Why The Differences Vanish
The mechanism behind Finding 1 is worth understanding because it transfers to real production training. On the 2D landscapes, the optimizer's specific behaviour near features like smooth minima or flat plateaus is exposed directly — every iteration matters and the landscape is fully visible to the optimizer.
On a real training problem, three things average out the differences:
(a) Stochastic gradients. Each step uses a different mini-batch, so the "gradient" is noisy. The signal-to-noise ratio of any single step is low. Optimizer-specific behaviour on the deterministic loss surface is smeared by mini-batch noise.
(b) Dimensionality. In a high-dimensional weight space, gradient directions are nearly orthogonal between iterations. Most of an optimizer's specialised behaviour (Momentum's accumulation, Adam's variance normalisation) becomes a per-coordinate average rather than a directional advantage.

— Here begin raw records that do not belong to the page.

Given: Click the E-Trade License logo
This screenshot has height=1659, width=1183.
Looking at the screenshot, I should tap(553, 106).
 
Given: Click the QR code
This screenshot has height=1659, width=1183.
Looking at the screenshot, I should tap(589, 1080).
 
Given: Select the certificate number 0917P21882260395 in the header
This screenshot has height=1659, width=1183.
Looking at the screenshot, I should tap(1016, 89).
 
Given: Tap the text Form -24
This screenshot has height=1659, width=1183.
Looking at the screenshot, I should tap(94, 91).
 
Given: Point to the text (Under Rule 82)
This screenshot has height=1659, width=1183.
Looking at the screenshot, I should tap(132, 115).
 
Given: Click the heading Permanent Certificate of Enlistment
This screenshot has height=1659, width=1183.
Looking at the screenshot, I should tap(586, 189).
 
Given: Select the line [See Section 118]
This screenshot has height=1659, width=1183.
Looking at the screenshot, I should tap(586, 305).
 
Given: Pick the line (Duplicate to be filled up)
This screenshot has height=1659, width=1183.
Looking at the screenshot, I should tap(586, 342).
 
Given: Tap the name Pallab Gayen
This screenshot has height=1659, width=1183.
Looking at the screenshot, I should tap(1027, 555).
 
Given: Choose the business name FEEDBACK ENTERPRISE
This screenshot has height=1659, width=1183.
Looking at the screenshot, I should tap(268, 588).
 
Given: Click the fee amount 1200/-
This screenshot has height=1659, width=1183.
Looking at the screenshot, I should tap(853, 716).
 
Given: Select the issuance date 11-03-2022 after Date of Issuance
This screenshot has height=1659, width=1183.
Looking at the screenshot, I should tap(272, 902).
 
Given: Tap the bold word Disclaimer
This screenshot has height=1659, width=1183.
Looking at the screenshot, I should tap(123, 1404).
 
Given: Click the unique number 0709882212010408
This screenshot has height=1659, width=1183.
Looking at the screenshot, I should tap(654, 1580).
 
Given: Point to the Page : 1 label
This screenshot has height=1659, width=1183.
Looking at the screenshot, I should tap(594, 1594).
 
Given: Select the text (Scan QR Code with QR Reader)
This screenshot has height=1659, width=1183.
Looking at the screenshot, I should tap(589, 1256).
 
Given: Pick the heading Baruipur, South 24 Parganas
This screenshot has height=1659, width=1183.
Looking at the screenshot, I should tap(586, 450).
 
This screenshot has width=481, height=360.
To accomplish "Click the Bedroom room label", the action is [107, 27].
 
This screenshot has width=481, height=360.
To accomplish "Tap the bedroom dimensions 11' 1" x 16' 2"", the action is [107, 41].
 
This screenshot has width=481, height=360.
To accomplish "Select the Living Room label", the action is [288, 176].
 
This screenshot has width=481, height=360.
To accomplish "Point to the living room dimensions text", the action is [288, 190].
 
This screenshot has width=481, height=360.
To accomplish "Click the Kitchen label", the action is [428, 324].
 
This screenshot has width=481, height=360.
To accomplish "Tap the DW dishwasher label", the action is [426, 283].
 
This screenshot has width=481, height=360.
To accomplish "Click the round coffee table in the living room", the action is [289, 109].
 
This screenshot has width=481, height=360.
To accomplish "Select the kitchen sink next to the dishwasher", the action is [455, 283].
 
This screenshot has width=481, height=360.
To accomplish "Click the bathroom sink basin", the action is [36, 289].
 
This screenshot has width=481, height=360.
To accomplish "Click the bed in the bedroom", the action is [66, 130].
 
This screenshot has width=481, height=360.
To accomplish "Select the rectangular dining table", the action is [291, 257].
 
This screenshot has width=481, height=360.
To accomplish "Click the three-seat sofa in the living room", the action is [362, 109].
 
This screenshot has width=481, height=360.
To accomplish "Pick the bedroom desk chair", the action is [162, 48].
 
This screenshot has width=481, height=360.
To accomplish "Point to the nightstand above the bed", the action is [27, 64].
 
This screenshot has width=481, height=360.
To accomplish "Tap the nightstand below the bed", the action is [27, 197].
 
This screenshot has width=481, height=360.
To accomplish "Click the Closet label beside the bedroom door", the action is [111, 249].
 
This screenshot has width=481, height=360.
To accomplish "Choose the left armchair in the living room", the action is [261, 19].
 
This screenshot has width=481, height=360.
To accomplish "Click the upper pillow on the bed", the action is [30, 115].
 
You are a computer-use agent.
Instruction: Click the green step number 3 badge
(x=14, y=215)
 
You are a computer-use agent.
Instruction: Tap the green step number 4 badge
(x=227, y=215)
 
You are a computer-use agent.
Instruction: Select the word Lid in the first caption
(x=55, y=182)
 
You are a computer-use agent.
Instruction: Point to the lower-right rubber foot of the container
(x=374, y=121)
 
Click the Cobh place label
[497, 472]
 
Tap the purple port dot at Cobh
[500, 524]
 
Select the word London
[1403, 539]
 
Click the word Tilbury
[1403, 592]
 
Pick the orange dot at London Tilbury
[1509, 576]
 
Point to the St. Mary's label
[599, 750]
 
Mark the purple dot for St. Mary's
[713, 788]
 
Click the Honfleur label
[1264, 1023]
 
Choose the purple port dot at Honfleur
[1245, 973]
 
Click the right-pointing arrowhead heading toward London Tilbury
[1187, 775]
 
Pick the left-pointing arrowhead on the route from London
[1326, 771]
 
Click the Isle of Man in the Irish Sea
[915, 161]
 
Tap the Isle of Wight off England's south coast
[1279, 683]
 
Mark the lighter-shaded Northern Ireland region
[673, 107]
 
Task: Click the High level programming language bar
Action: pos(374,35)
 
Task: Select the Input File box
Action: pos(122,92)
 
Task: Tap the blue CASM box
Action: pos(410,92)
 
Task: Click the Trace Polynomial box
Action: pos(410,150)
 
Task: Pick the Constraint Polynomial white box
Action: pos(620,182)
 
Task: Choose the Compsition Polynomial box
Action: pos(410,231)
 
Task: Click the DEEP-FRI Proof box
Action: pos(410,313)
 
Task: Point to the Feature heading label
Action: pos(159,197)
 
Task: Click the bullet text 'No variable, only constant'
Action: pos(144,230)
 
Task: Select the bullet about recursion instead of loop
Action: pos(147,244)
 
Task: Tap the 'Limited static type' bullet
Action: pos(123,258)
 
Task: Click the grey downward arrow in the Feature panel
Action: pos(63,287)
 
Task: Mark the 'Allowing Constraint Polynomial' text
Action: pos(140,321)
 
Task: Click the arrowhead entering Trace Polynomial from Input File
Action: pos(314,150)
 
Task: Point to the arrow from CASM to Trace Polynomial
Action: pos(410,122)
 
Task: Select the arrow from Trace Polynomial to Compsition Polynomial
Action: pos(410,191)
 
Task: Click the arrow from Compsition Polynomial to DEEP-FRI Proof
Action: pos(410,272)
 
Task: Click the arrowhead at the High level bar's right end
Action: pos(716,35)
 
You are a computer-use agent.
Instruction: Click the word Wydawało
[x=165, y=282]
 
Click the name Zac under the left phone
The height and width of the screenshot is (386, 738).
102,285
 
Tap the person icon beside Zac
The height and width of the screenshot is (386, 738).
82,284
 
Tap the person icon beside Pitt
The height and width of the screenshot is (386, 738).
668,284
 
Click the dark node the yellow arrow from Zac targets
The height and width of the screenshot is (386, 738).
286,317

(c) Loss-surface plasticity. The loss surface changes during training as the parameters move. Whatever pathological feature one optimizer would have struggled with at one point in training, the parameters are somewhere else by the next epoch. There is no fixed valley or plateau the optimizer can get stuck in for long.
These three effects together explain why production ML training is forgiving of optimizer choice within the adaptive family. AdamW is the default, but Lion would have produced statistically indistinguishable training curves on most workloads. The flip side is that production training is unforgiving of non-adaptive optimizers: plain SGD generally leaves $5$–$10$ points of accuracy on the table compared to AdamW, which is a much bigger deal than the difference between AdamW and Lion.
Practical Recipe
- For a new model on a new dataset: AdamW. Learning rate $3 \times 10^{-4}$ to $10^{-3}$. Weight decay $0.01$. Cosine annealing over the training run. Move on; don't optimize the optimizer.
- If optimizer-state memory is a bottleneck (training large language models on consumer hardware): Lion. Drop the learning rate to $1/10$ of what AdamW would use. Drop weight decay to $0$ or near it (Lion has implicit regularisation).
- Use plain SGD with Momentum only if you have a specific reason — historically image classification with batch normalisation has favoured it, and some convex problems benefit. For deep learning in 2026 it is mostly pedagogical.
- Do not use Adam-without-W in 2026. AdamW always dominates in practice. The original Adam exists for backward compatibility, not for any active engineering reason.
What the Three Experiments Actually Prove
- Optimizers are not "better" or "worse" in the abstract. They impose different priors on the landscape, and each prior matches some landscapes well and others badly.
- The dramatic differences on 2D toy landscapes mostly disappear on real training. The differences that survive (Adam-family vs SGD) are large enough to matter; the rest (AdamW vs Adam vs Lion) come down to second-order effects, memory budget, and the LR schedule.
- The framework matters more than the optimizer. PyTorch's
torch.optimships nine optimizers and we just implemented five of them in $\sim 75$ lines of pure Python. Once you understand the family tree, switching between optimizers is a one-line change.
In subsequent series we treat the optimizer as a settled matter (AdamW with sensible hyperparameters) and focus on architecture and loss design.